The Nightingale and the Rose

I love Oscar Wilde’s “The Nightingale and the Rose.” I always have, since forever.1 You can read it here on Project Gutenberg if you have no idea what I’m talking about.

I read it very differently now, obviously, than I did in elementary school. Like, I can kind of remember being all, “The Student is bad!” But now of course I wonder if we are to be laughing at the Student, or at the Nightingale. It’s the Nightingale who throws her life away on love. Not even on her own love, but on the existence of love at all:

“Death is a great price to pay for a red rose,” cried the Nightingale, “and Life is very dear to all. It is pleasant to sit in the green wood, and to watch the Sun in his chariot of gold, and the Moon in her chariot of pearl. Sweet is the scent of the hawthorn, and sweet are the bluebells that hide in the valley, and the heather that blows on the hill. Yet Love is better than Life, and what is the heart of a bird compared to the heart of a man?”

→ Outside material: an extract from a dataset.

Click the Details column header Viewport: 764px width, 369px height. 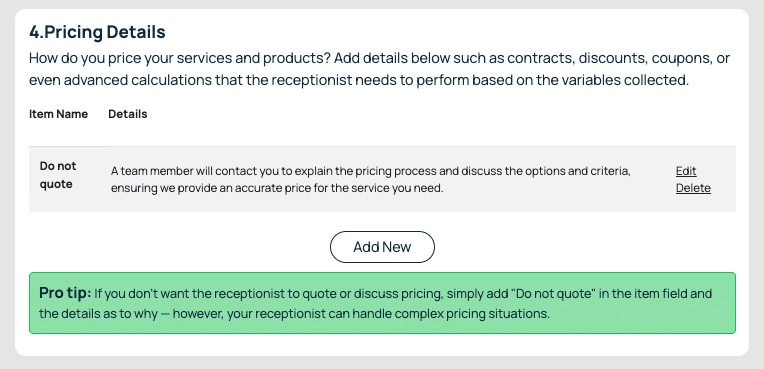click(128, 114)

She’s actually the only character who fares badly in this story. In The Happy Prince God intervenes and pretty clearly establishes the moral. In this story, the rose she gave her life for gets tossed aside. Everyone else kind of just shrugs it off: the student goes back to studying, the girl goes with another guy. And even when the Nightingale is telling the student all the wonders of love, he doesn’t understand her; he doesn’t speak bird.

I kind of thought it would ruin the tale and my uncritical-veering-into-critical reading of it to look too deeply into what the hell Wilde was up to in this. But I’m me, so of course I went to JSTOR.

So, enjoy that. But do read it first.

  1. Shockingly, my illiterate little brother does not remember this book that we’ve had since the beginning of consciousness. But he DOES remember the forever-classic The Biggest Pumpkin Ever.